## TASK
The reply should hold every record, copied exactly, and none of the pictures.

## INPUT MATERIAL
______________________________

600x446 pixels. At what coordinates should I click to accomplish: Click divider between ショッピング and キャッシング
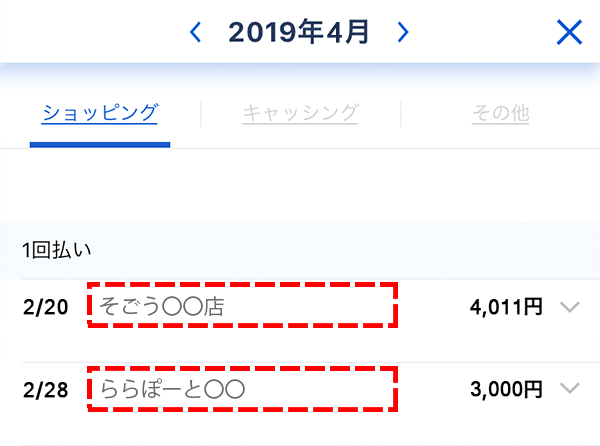[201, 114]
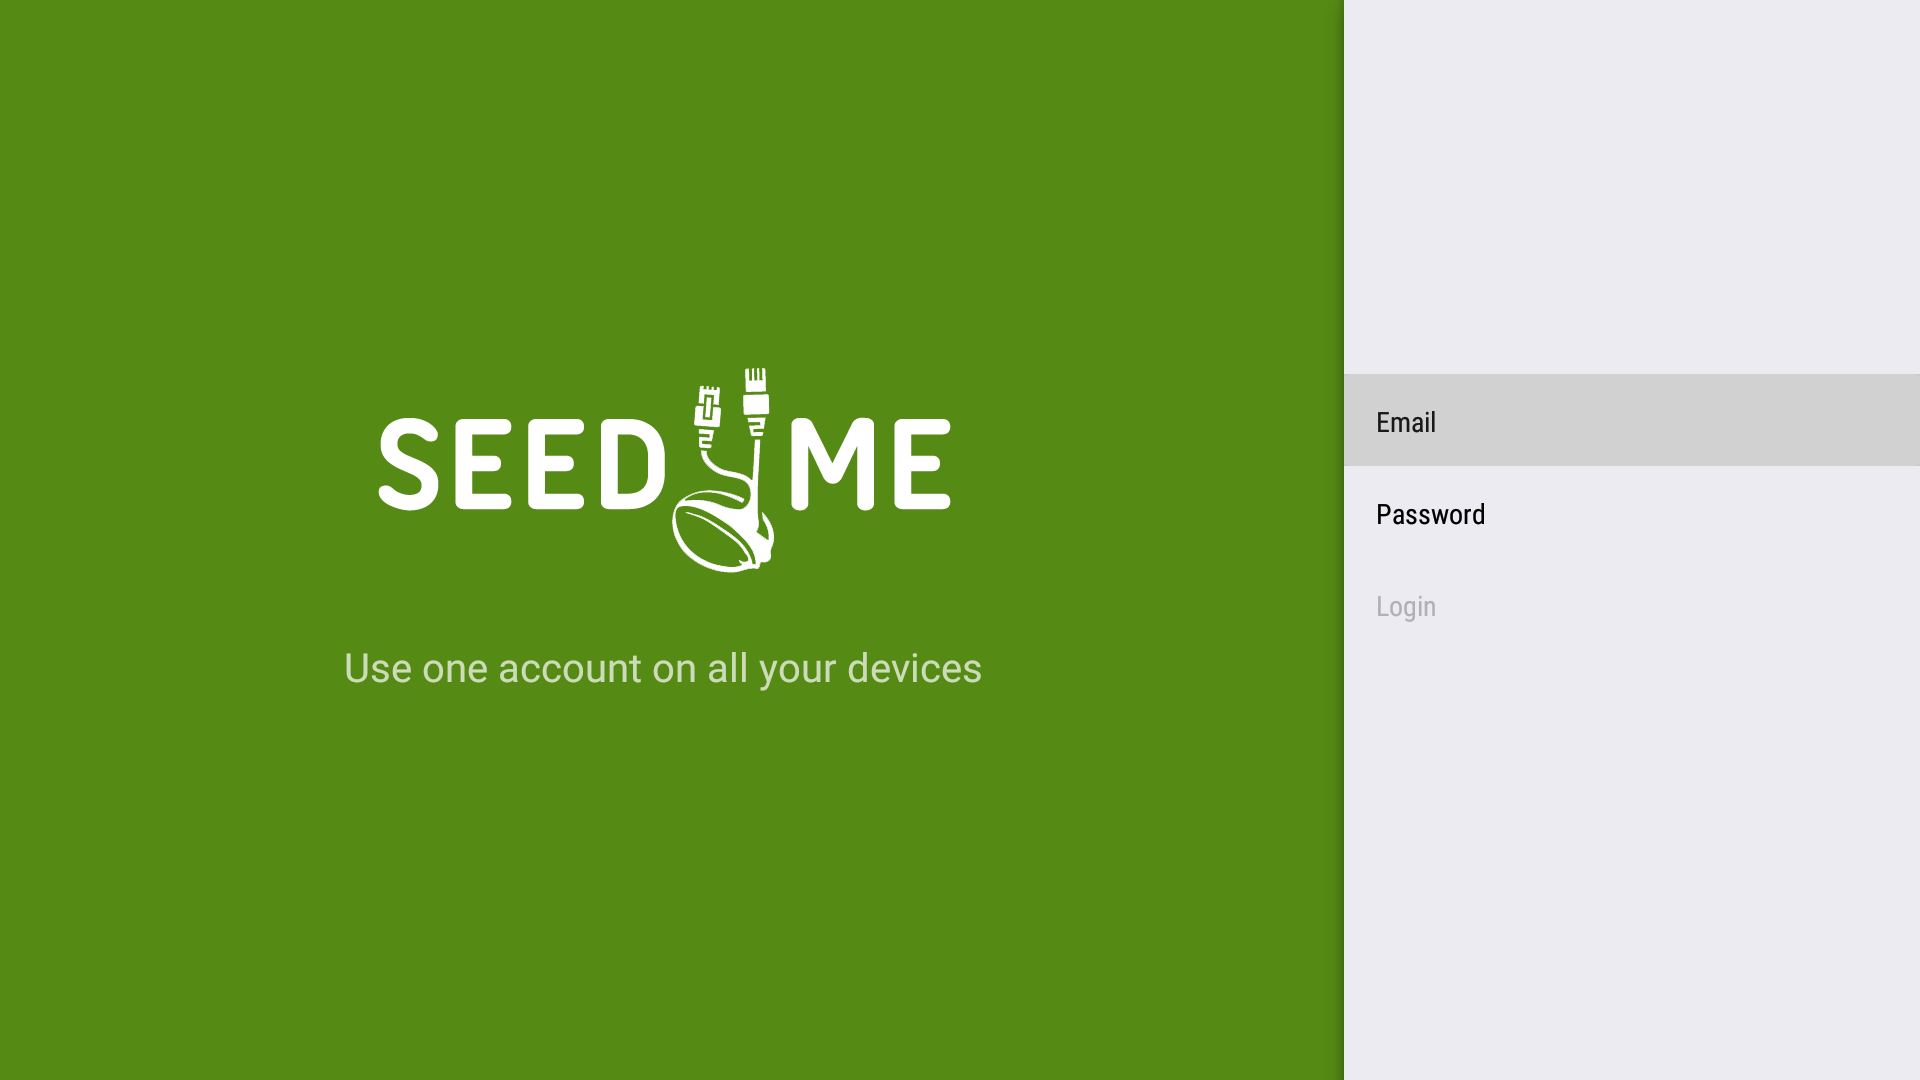Click the Password row in the form panel
The image size is (1920, 1080).
[1630, 514]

______________________________

## SOLUTION BELOW
600x446 pixels. At what coordinates should I click to accomplish: Click divider between ショッピング and キャッシング
[201, 114]
Click the Password row in the form panel
The image size is (1920, 1080).
[1630, 514]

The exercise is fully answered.